15 November 2005

Fashion victims make web pages too

Do you ever see someone walking down the street dressed as though they genuinely have no sense of style? The visual equivalent of a hoarse cat singing? Sometimes I laugh, sometimes I feel sympathy, sometimes both. Well, these people have as much access to computers as they do tacky retail outlets. And so they build pages and sites that really bite.

It's not just an issue of having access to top-shelf software. Just like fashion isn't about having hundreds and thousands of bucks to blow in boutiques. I shop in second hand stores and off sale racks. But I'm pretty sure it doesn't show too badly, as I apply basic style and trend knowledge. The equivalent in web design is to write your own code, adding scripts from how-to sites and advice pages when you don't have Dreamweaver, Flash or ColdFusion.

Unfortunately, not all technologically challenged web editors/authors put the puzzle pieces together. Check out some really funny (if you didn't design them that is) examples of ridiculous and horrible web design at:

Web Pages That Suck

09 November 2005

Dark-sided in Ladner

I was going to call this post "Undead in Ladner", but watching a little reality TV tonight changed my mind. Jeff and I don't normally get sucked into reality shows, but we caught Trading Spouses last week and just had to see the sequel.

This completely insane (and/or outrageously selfish and closed-minded) lady named Margaret Perrin completely lost it calling herself a "God warrior" when she got home and realized that an astrologer really had been in her very Christian home.

Not that I see the logic, but I'm starting to realize who these parents are that hate Harry Potter books. Margaret Perrin and her lot are the reason most sane Christians mumble and look at the ground when they start talking about religion.

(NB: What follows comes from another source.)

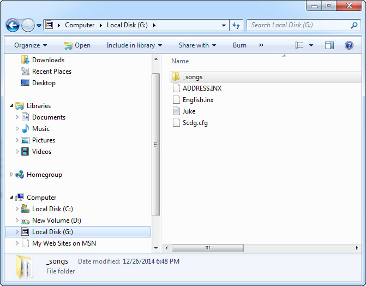
Task: Click the Name column header
Action: (x=180, y=61)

So to celebrate Margaret's entrance into pop culture history, here are a few pics of my wholesome Halloween :)




05 November 2005

People problems

I'm taking a page from a fellow blogger's book (he'll know who he is) and opting for vague societal commentary today.

As a person who often gets accused of "not liking people" and having "very little visible emotion", I pay close attention to my interpersonal relations. I've recently noticed two behaviours that have the capacity to jolt me out of my daily gap.

First is the person who for one reason or other finds a way to be needlessly rude or insulting. A friend that suddenly treats you like vapour. A former acquaintance that slightly wrinkles her nose at seeing you again. Second is the person who latches onto others out of noticeable loneliness and visible desperation. Another passenger on the bus reaching out for a companion. A classmate more interested in finding a friend than following the lesson of the day.

I know what it's like to feel irritated at spending time with someone I have nothing to say to (out of dislike or incompatibility). And I'm familiar with the lost, helpless sense of being completely alone inside a city I don't even know how to navigate. So for the most part, I feel compassion that overwhelms offence.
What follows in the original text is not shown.